====== Data extracts ======

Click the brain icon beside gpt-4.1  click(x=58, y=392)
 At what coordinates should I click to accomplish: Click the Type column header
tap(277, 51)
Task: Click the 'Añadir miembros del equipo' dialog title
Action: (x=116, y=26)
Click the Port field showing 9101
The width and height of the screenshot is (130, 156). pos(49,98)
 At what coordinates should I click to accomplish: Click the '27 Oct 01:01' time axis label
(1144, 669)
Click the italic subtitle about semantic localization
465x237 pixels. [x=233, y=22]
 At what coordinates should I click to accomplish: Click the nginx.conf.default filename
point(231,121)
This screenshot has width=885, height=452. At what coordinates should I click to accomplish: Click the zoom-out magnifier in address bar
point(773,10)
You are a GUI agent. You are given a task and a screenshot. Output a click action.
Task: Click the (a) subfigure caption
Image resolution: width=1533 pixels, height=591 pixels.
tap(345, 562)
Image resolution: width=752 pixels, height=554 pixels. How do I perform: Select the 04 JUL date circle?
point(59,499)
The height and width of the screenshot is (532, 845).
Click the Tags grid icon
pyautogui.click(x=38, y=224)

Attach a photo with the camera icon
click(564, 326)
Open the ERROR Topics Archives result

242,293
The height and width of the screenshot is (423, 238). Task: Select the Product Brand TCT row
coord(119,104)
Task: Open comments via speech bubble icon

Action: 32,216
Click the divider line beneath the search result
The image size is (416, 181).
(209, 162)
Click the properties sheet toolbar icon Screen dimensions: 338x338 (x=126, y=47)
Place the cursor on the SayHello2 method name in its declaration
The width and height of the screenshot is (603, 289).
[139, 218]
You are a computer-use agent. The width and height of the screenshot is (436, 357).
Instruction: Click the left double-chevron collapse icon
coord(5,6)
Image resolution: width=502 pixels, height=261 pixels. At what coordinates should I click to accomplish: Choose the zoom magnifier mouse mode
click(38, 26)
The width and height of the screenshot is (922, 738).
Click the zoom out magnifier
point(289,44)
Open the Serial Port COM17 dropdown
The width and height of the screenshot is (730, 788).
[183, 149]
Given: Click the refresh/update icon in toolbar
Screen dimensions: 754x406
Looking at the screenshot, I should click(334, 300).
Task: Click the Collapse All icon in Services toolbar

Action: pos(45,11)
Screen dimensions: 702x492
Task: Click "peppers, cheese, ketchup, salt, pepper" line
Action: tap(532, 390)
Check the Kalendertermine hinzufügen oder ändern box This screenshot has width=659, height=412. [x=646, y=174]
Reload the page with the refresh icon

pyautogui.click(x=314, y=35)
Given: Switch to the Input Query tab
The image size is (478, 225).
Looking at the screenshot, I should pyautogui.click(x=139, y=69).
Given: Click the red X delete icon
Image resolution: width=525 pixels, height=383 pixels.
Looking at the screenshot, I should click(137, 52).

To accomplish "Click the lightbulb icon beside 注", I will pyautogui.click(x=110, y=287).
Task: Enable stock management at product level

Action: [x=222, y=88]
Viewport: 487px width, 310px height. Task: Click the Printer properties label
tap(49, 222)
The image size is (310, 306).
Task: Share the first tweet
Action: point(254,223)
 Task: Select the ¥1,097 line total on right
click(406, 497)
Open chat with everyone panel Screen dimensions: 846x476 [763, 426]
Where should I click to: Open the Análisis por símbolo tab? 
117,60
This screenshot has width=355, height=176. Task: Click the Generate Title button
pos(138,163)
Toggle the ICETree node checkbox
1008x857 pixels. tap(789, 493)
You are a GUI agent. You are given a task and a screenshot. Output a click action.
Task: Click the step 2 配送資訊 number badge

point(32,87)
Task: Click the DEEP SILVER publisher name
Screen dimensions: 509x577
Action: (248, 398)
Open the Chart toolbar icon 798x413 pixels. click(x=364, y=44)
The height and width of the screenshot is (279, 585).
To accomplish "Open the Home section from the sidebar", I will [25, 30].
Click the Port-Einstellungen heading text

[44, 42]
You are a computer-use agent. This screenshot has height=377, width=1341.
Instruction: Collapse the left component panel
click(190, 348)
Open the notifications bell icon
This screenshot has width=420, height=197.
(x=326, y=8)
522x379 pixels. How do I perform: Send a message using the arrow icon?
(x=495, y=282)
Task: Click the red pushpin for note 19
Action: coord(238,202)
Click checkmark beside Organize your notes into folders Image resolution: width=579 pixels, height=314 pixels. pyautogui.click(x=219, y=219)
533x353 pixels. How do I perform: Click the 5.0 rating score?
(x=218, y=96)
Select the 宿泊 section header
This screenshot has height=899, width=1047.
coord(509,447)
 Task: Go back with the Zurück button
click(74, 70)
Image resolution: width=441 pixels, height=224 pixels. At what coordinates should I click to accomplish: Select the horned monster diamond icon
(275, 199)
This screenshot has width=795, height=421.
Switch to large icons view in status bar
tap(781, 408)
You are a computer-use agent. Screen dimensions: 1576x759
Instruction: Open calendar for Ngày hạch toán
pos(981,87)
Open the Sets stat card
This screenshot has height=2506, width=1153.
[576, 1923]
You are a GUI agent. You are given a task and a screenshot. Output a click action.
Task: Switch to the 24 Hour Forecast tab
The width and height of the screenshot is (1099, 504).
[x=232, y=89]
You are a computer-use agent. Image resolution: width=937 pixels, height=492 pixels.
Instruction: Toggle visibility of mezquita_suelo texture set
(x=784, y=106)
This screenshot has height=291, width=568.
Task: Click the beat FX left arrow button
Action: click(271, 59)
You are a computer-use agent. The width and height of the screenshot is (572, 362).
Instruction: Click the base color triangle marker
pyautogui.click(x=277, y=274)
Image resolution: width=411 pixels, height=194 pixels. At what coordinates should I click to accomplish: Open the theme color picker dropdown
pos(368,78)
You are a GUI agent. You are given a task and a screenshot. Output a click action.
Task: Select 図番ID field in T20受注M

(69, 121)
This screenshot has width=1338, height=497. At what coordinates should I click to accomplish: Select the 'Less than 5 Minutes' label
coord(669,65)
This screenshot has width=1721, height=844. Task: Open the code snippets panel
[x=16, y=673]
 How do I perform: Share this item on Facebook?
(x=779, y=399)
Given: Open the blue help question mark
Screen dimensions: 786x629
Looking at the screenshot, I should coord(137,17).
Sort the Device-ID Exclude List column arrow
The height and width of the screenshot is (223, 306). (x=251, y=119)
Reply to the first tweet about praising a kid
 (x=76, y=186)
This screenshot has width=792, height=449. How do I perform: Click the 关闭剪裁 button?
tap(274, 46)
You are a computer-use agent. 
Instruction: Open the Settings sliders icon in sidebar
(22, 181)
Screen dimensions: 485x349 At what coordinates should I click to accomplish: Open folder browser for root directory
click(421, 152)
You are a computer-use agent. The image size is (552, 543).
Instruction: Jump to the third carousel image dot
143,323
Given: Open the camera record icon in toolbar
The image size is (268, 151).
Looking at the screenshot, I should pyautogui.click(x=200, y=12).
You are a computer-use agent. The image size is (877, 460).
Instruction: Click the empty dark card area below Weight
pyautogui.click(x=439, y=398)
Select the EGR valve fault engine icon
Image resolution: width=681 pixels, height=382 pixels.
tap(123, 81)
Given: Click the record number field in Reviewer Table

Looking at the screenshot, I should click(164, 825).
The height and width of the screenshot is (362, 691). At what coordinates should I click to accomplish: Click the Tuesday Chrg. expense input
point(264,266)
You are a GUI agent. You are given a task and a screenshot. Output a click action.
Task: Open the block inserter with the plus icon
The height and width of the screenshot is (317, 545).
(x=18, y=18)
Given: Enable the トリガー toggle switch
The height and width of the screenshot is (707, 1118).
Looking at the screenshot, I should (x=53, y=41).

======

▶ _Your task_
Copy out all the lines of the records that include "will".

▶ _Response below_
To accomplish "Click the lightbulb icon beside 注", I will pyautogui.click(x=110, y=287).
To accomplish "Open the Home section from the sidebar", I will [25, 30].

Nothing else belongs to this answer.